AIM A — Write out the listing below from the line with "Given: Select the" through the end of the listing, leaving the pictures out.

DOCUMENT —
= = = =

Anyway I prefer to have 8 oz of any EO/FO I'm considering using, enough for a few batches if I like it, not so much that the money kills me if the scent is a loser. I must like orange. I got 32oz of that. 

I recall my old days of soaping (it's a joke folks!) when I was buying 0.5 and 1.0 oz bottles of EO at Whole Foods Market. I was spending as much on those bitty bottles as 8 oz sizes cost me online.

__________
UPDATE (edit) I posted earlier I was considering ordering, but I've now placed the order, so I should have the stuff in a week and I'll report on how I like the scents, and colorants too.


----------



## reallyrita (Jul 14, 2008)

I am finally able to update about these FOs.  I have been away from  my soap pot since mid May. Today I took these soaps off the curing rack to make room for my next batches. The Cucumber Green Tea is lovely.  I was afraid that I had ruined that batch by overheating with a heating pad trying to force gel in my silicone mold.  The scent is subtle but definitely there! I am ordering more.  The Peach Gardenia is a disappointment.  The smell was fantastic while I was soaping it but after 2 months on  the cure rack,it has faded badly and smells a little odd to my nose.  I just used a basic lard, OO and CO recipe.  Also, it turned an unpleasant pinky beige color.  I did not use colorant.  I think this will be just fine in lotion but not in soap.  I am tempted to get a little more and play with it in a lotion or shower gel because it was so pretty OOB.  The Mandarin II is still strong but has developed some complexity.  It is a keeper.  My nice white soap did discolor a bit to a yellow-tan color.  I think it needs some peachy colorant.  The Kitchen Herb is the winner of the bunch.  My soap is still really white and creamy.  The scent is soft and mellow.  I have a few more to try and now that I am finally home, I will get to soaping them in the coming days and let you all know how I do!!


----------



## digit (Jul 25, 2008)

Mmmmmmm.......they do look creamily wonderful!!!!    

Digit


----------



## Sudsy Bubbles (Jul 30, 2008)

Very nice! The scents sound wonderful.

Sudsy Bubbles


----------

= = = =

[Data for locating words and elements]
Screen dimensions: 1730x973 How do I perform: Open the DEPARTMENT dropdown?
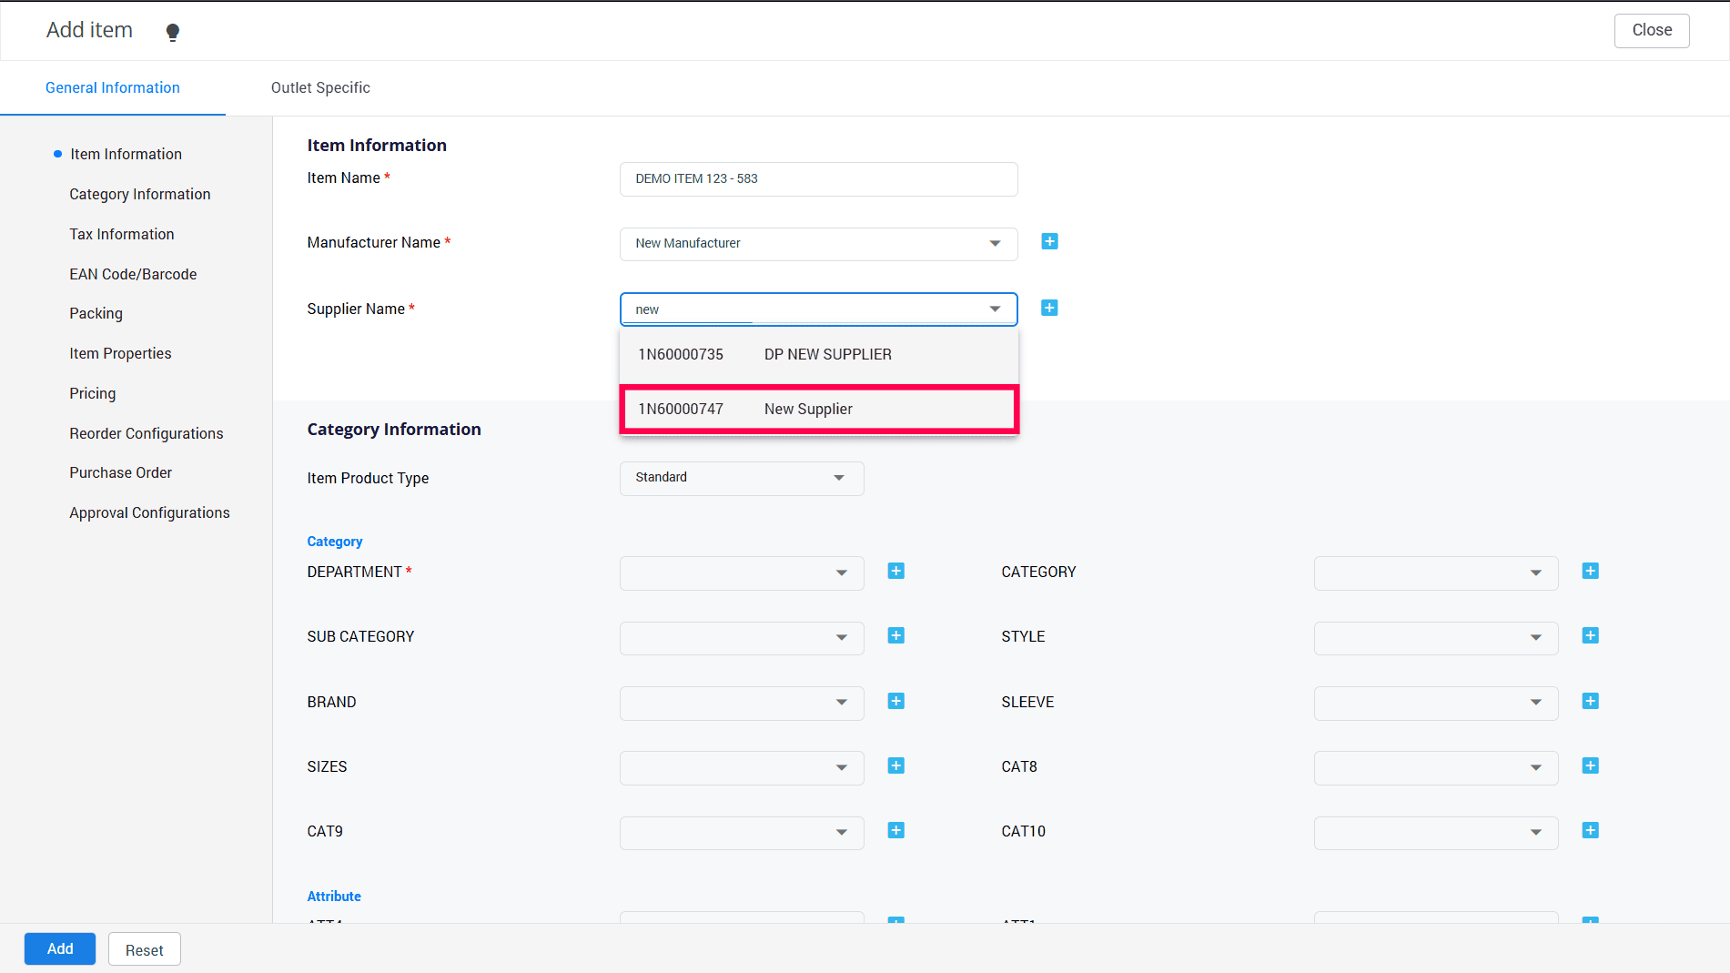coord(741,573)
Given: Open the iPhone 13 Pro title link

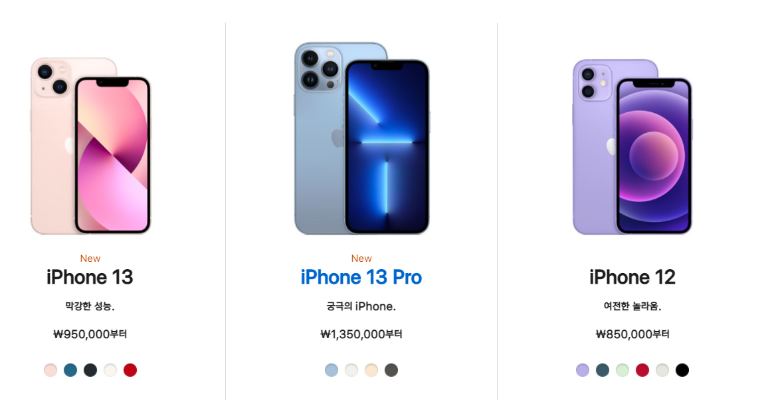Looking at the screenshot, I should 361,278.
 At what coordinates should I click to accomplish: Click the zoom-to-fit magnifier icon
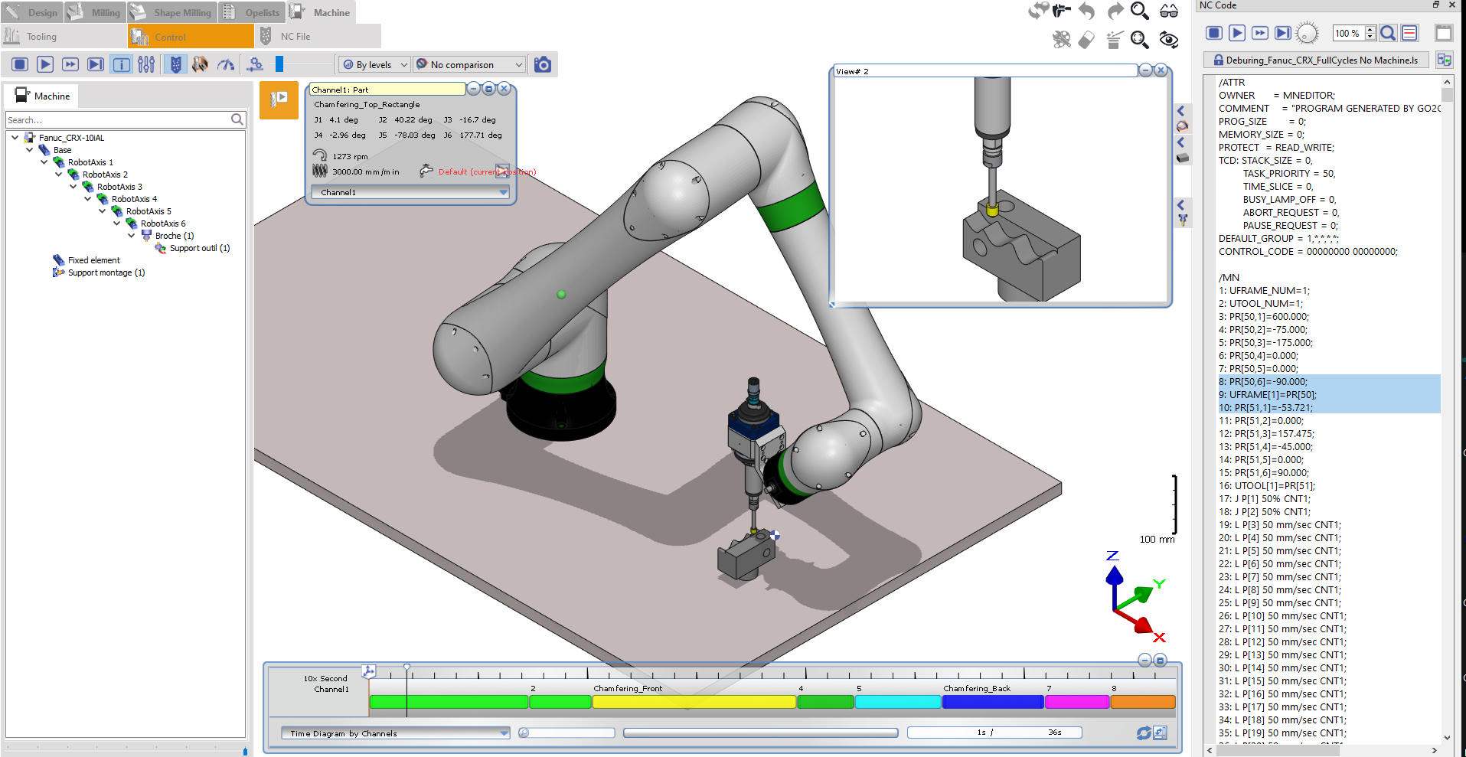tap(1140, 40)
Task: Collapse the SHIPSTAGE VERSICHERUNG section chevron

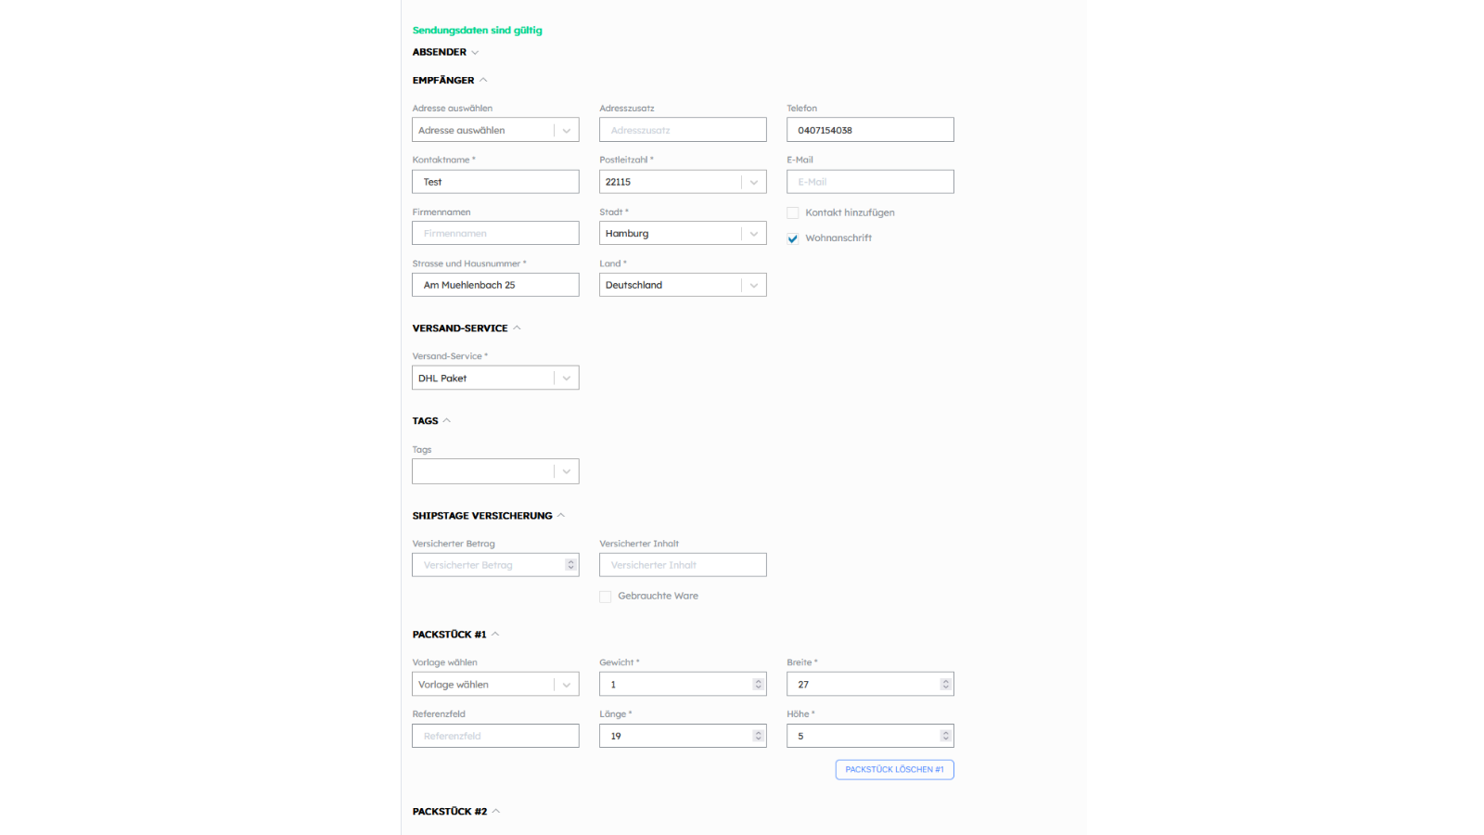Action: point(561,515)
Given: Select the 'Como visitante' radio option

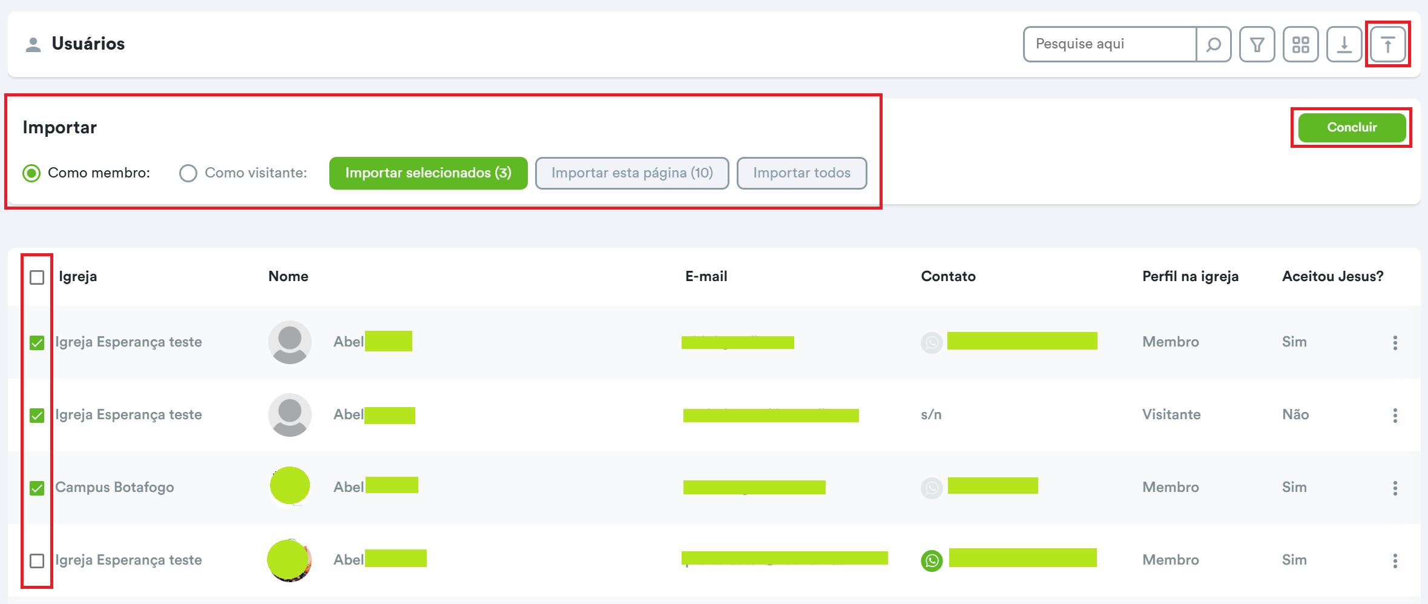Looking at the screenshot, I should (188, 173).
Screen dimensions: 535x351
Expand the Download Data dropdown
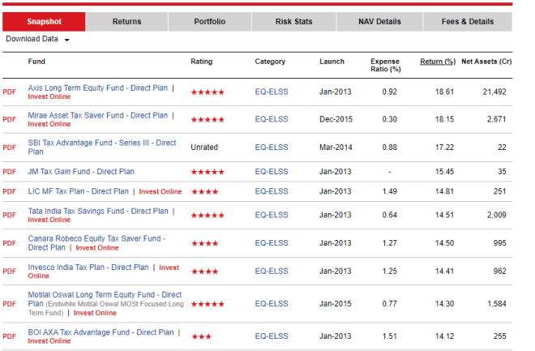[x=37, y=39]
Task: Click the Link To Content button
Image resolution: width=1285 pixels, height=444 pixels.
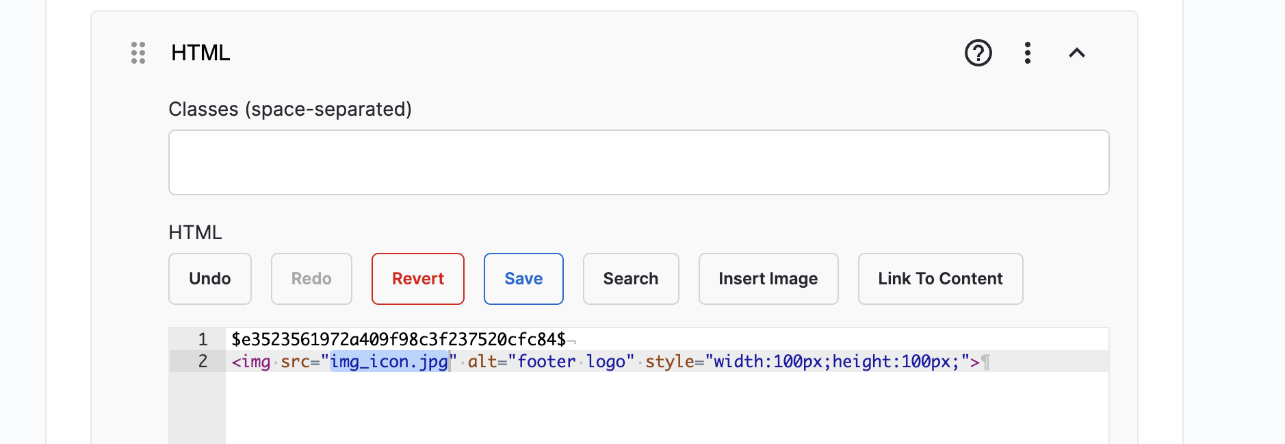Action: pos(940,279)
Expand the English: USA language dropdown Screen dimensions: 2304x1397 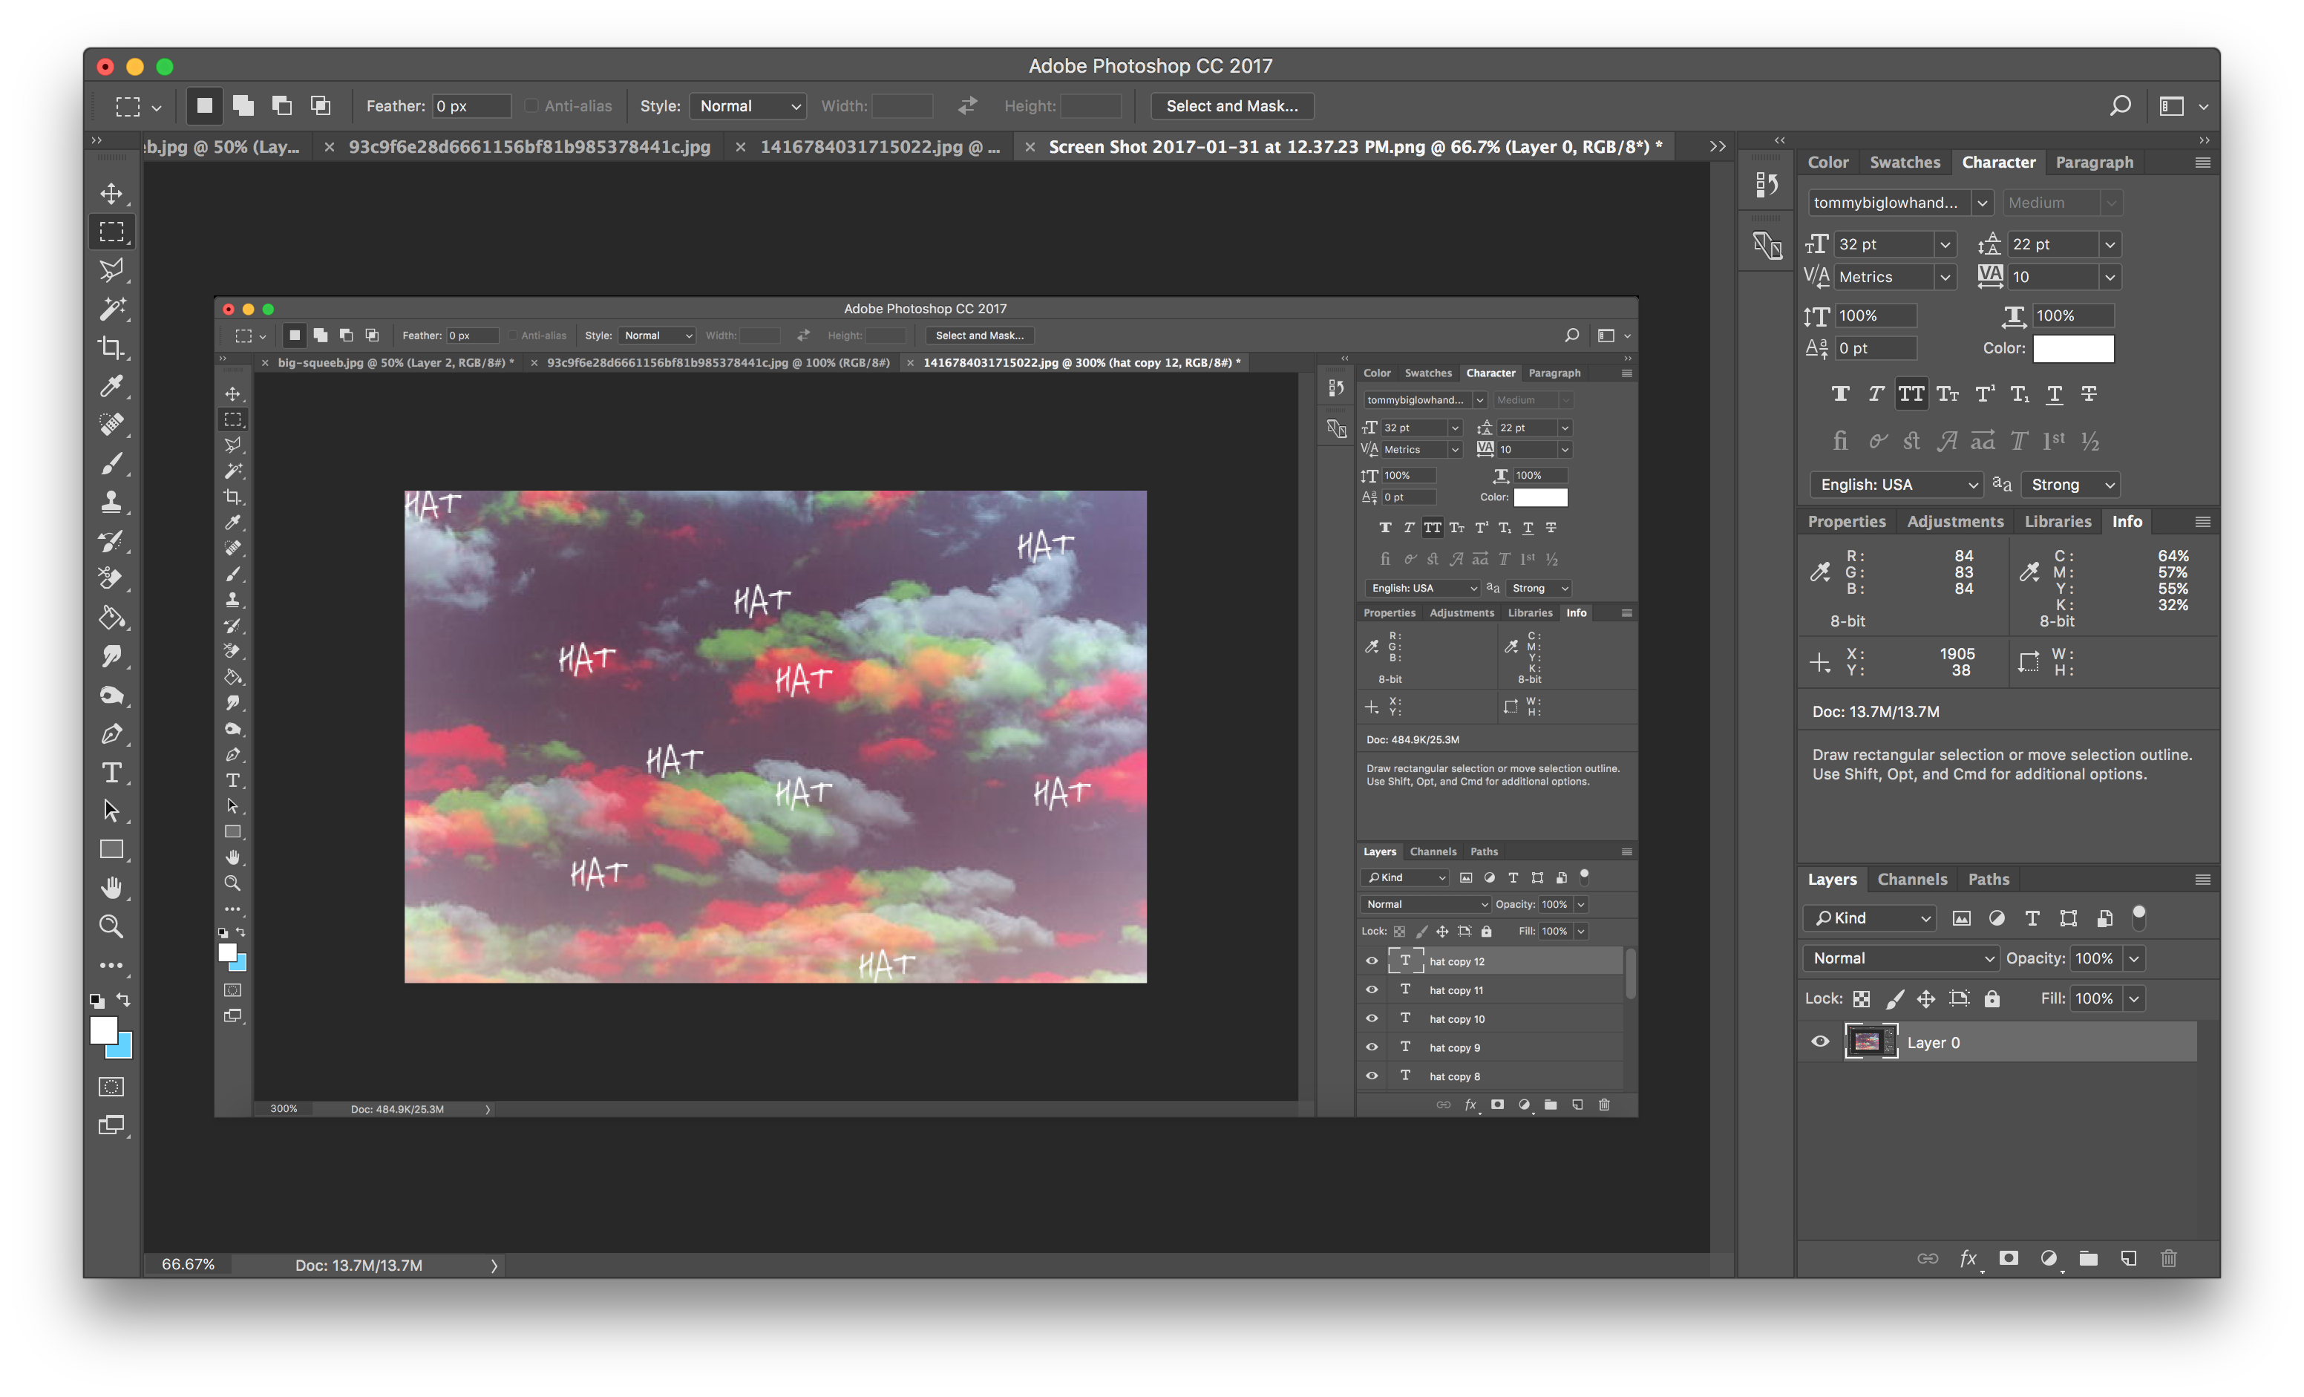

= = = =

AIM B — Give again the passage of the soapmaking thread above from "Anyway I prefer" to "32oz of that.".

TASK ANSWER A —
Given: Select the 'Como visitante' radio option

Looking at the screenshot, I should (188, 173).
Screen dimensions: 535x351
Expand the Download Data dropdown
[x=37, y=39]
Task: Click the Link To Content button
Image resolution: width=1285 pixels, height=444 pixels.
Action: pos(940,279)
Expand the English: USA language dropdown Screen dimensions: 2304x1397 

TASK ANSWER B —
Anyway I prefer to have 8 oz of any EO/FO I'm considering using, enough for a few batches if I like it, not so much that the money kills me if the scent is a loser. I must like orange. I got 32oz of that.